For nearly a century, Ohio Stadium has housed Ohio State football.

It's not going anywhere anytime soon. In the modern age, though, is it a good enough stadium for the Buckeyes, or do they deserve better?

We're here to end the debate.

Take: Ohio Stadium Is A Tremendous Venue For The Buckeyes

Matt Gutridge: Before we jump into why Ohio Stadium is awesome, let's take a few moments to dispel two ill-conceived notions that are floating around about our pristine chapel.

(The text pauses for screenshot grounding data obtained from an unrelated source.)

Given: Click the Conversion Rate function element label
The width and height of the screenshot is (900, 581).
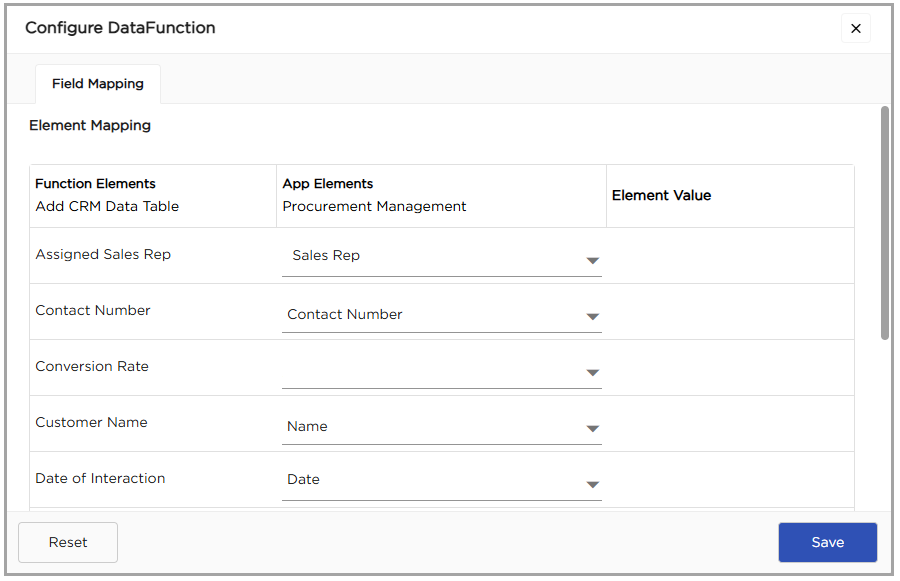Looking at the screenshot, I should tap(92, 367).
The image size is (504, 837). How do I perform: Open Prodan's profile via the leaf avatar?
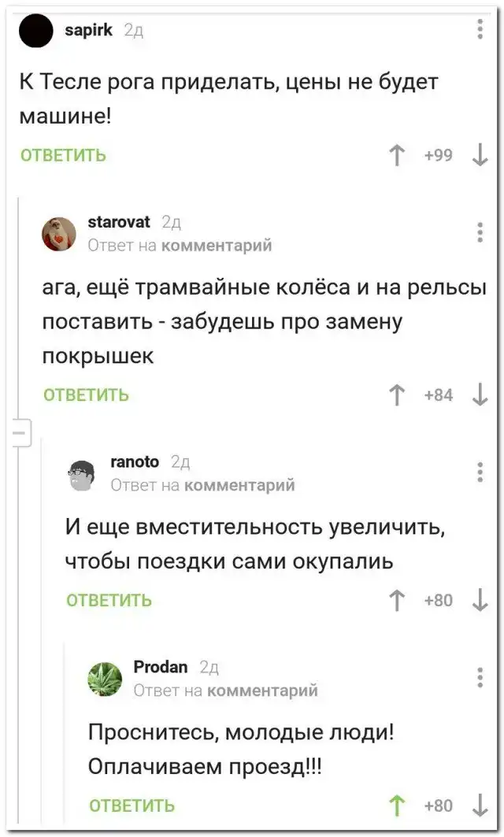(105, 679)
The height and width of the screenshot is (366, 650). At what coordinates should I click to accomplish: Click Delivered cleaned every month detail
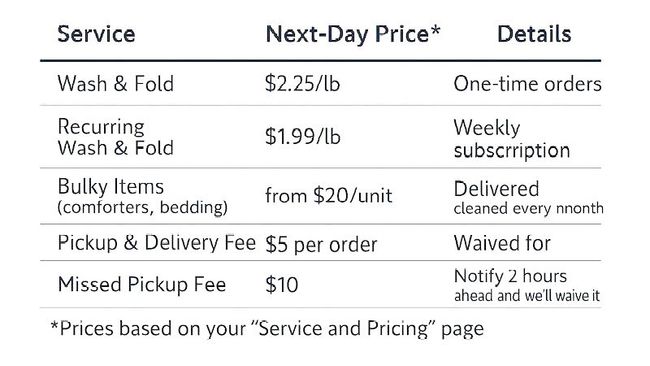[x=529, y=198]
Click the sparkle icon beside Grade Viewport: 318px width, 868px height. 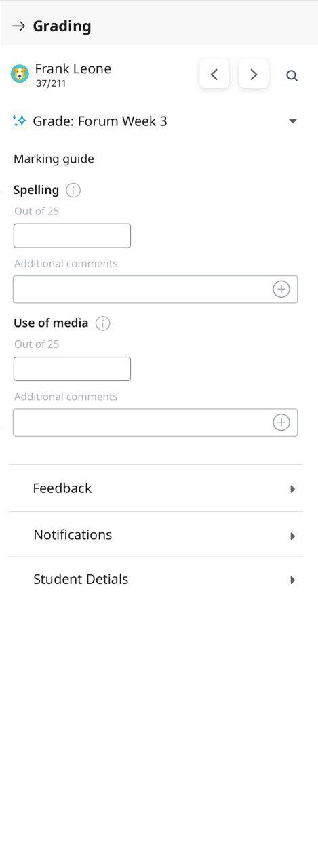[20, 121]
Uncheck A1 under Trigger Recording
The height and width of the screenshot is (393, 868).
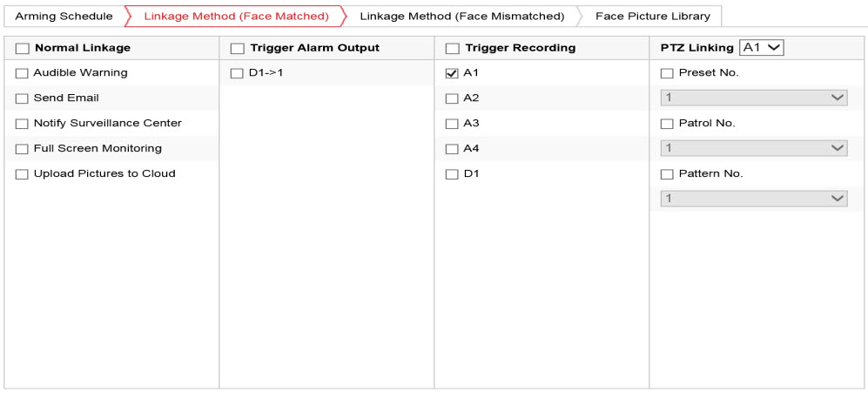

  1. “Ohio Stadium’s atmosphere sucks!” The atmosphere of the building is in direct correlation to the people attending. Against some opponents, yes, Ohio Stadium does resemble a morgue. However, that has occurred because of ticket pricing, student seating and the Buckeyes' opponent. It’s hard for the masses to get excited for payday seekers like Tulsa, UNLV and Tulane.

    Abandon the concept of every ticket price being the same price. A person sitting on the 50-yard line in A-deck should not pay the same price as a fan sitting in D-deck and the corner of the end zone. One idea: bring the students down to field level. Have the kids in A-deck and wrap them around the end zone from the home and visiting 10 yard lines. The students bring the most energy and will give the Buckeyes even more of a home field advantage. It also might be a good idea to put the kids behind the opposing team’s bench.​​
  2. “The WiFi in the shoe sucks.” Really? You’re going to the game and you’re concerned about the WiFi? That might be a contributing factor as to why you think the atmosphere sucks. If you attend a game, put your stupid phone in your stupid pocket and watch the freaking game. Unlike his dating life, the dork that is concerned about the lack of WiFi needs to understand the action is on the grass, not in the palm of his hand.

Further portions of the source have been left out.